Uma das características do rap brasileiro é o protesto contra as condições de vida na periferia. Mas grande parte das bandas sabe que só protestar não adianta e arregaça as mangas para melhorar a vida em suas comunidades.
O rap é a trilha sonora do movimento hip hop, formado por quatro elementos: o DJ, que dá a base sonora, o MC (mestre-de-cerimônias), voz do movimento, o break dancing, expressão corporal, e o graffiti, que pinta a mensagem dos manos nos muros da cidade.
Antes de mais nada, um esclarecimento: a galera do hip hop se trata por "mano" porque, para eles, cada amigo é um irmão. A gíria é tradução do tratamento no movimento negro americano.
Outro esclarecimento: nem todo grupo de rap é do movimento hip hop. A inclusão depende justamente do viés social do grupo.
"Há muitos tipos de rap, mas o rap de verdade tem um lado mais político. O rap ligado ao hip hop fala de auto-estima, do valor das pessoas de um modo positivo", explica Thaíde, companheiro de DJ Hum e um dos primeiros a cantar rap em português.
Existe até um conceito para essa participação na sociedade: posse, que designa a associação de bandas de rap e outras pessoas ligadas ao movimento. "As posses foram criadas nos Estados Unidos para que os rappers, breakers e grafiteiros trocassem informações", explica Marcelo Igor de Souza, 25, da banda Resumo do Jazz. O Resumo faz parte da posse Clube da Rima, que também reúne as bandas Camorra e Escolhidos da Tribo, todas de SP.
O Clube da Rima é uma posse de intercâmbio de informações, mas a característica das posses brasileiras é a ação social.
A posse Conceitos de Rua, por exemplo, da zona sul de São Paulo, reúne as bandas Z'Áfrika Brasil, Conclusão Final e Face Original e, entre outras ações, promove oficinas gratuitas (leia roteiro abaixo). Também da zona sul, a União Quebrada Forte reúne os grupos Breakers in War, Altamente Explosivo, Posse Original Sul, Realidade Encoberta, Poetas da Periferia e Evolução Ideal.
Eles dão palestras sobre a cultura hip hop em escolas da região com o apoio dos Jabaquara Breakers, grupo de dançarinos que se apresenta com Thaíde e DJ Hum.
Os integrantes do movimento também fazem sua parte fora das posses.

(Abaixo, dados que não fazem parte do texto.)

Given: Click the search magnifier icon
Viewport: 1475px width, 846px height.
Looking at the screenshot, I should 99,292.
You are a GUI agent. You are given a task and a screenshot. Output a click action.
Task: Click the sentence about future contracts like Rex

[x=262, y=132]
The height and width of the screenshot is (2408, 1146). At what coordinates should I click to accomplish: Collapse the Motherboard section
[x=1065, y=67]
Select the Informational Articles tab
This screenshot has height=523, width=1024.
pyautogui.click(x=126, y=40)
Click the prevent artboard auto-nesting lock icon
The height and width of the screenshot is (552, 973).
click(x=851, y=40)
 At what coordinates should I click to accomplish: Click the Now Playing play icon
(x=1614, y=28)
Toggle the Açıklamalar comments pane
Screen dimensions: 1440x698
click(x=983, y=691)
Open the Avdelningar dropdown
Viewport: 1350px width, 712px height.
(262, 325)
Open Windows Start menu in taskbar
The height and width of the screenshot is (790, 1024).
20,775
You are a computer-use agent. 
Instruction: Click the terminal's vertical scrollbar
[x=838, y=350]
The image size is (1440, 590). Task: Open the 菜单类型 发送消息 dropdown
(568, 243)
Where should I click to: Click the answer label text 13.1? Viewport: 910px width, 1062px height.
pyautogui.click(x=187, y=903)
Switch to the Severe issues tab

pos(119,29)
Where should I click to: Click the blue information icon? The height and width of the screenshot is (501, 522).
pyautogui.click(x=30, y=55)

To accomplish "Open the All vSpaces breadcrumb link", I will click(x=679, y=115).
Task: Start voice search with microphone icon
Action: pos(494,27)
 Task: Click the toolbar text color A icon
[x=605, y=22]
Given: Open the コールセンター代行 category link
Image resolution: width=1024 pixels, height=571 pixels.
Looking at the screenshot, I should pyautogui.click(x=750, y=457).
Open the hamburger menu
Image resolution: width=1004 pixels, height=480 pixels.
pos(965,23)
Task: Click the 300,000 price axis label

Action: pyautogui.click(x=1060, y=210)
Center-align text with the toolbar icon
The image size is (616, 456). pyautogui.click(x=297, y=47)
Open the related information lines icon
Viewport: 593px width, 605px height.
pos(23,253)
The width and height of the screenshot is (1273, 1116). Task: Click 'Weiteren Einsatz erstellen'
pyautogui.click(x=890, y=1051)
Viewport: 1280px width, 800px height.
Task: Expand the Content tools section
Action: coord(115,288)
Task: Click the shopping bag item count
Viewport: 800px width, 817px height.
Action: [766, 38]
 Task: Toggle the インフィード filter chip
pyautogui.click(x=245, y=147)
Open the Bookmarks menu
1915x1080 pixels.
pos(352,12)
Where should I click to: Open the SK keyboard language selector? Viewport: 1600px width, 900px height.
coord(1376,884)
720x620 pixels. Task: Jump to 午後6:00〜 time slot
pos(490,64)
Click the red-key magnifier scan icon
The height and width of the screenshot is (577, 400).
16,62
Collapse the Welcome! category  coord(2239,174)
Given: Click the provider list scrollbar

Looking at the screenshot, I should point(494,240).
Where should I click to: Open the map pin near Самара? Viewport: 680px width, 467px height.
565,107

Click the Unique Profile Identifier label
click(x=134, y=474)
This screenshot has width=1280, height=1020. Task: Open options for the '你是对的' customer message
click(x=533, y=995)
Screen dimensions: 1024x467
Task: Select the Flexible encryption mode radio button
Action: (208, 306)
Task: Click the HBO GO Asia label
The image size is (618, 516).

Marcelo, do Resumo do Jazz, é voluntário no Geledés Instituto da Mulher Negra. A entidade foi formada há 11 anos pela rapper Christina Batista, 27, da banda Lady Rap. "Usamos a cultura hip hop para nos aproximar dos jovens." O Geledés também tem um serviço de assistência jurídica para quem sofre preconceito, entre outros programas.

O movimento Brasil afora
Fora de São Paulo, o movimento caminha com a mesma característica de participação social. Na Bahia, posses como a Ori e a Zumbi fazem música e trabalham na periferia. A Ori (do iorubá "cabeça") existe há três anos e reúne as bandas Quilombo Vivo, Elemento X, Black Power, Ideologia Alicerce e Cidade Rap.
Todos os domingos, eles promovem tardes de informação sobre diversos assuntos no Passeio Público de Salvador. Uma tarde de domingo por mês é dedicada à divulgação da cultura hip hop.
A posse é ligada à União de Negros pela Igualdade e organizou, em abril, uma marcha pela paz e contra o desemprego e a violência. Durante 24 horas, os grupos da posse percorreram os subúrbios de Salvador. "Oferecemos cortes de cabelo e fotografias 3x4 para quem não podia pagar", explica Juno Lima Barbosa, 24, MC do Quilombo Vivo.
Além de participar da Ori, Juno fundou a Zumbi, que reúne as bandas Realidade Falada, Quilombo e Palmares e desenvolve um trabalho nos mesmos moldes da Ori na região de Amaralina.
Em Recife, as posses ainda estão se organizando, mas os grupos também desenvolvem trabalhos sociais em conjunto. Integrantes das bandas Faces do Subúrbio e Matala na Mão têm um projeto, o Hip Hop nas Alturas, que percorre escolas da zona norte da cidade para conscientizar a molecada.
"A gente passa o certo da vida, explicando como eles podem fazer para não cair na marginalidade", diz Marcelo Massacre, 27, baixista do Faces. Outro projeto, o Alto Falante, vai ensinar música para crianças de periferia que forem bem na escola. A iniciativa é de Canibal, do Devotos do Ódio, com participação de Massacre.
"O movimento aqui ainda não é como em São Paulo, mas as pessoas estão procurando o hip hop. O Thaíde, por exemplo, saiu daqui e agora está fazendo sucesso no Brasil inteiro", diz Massacre.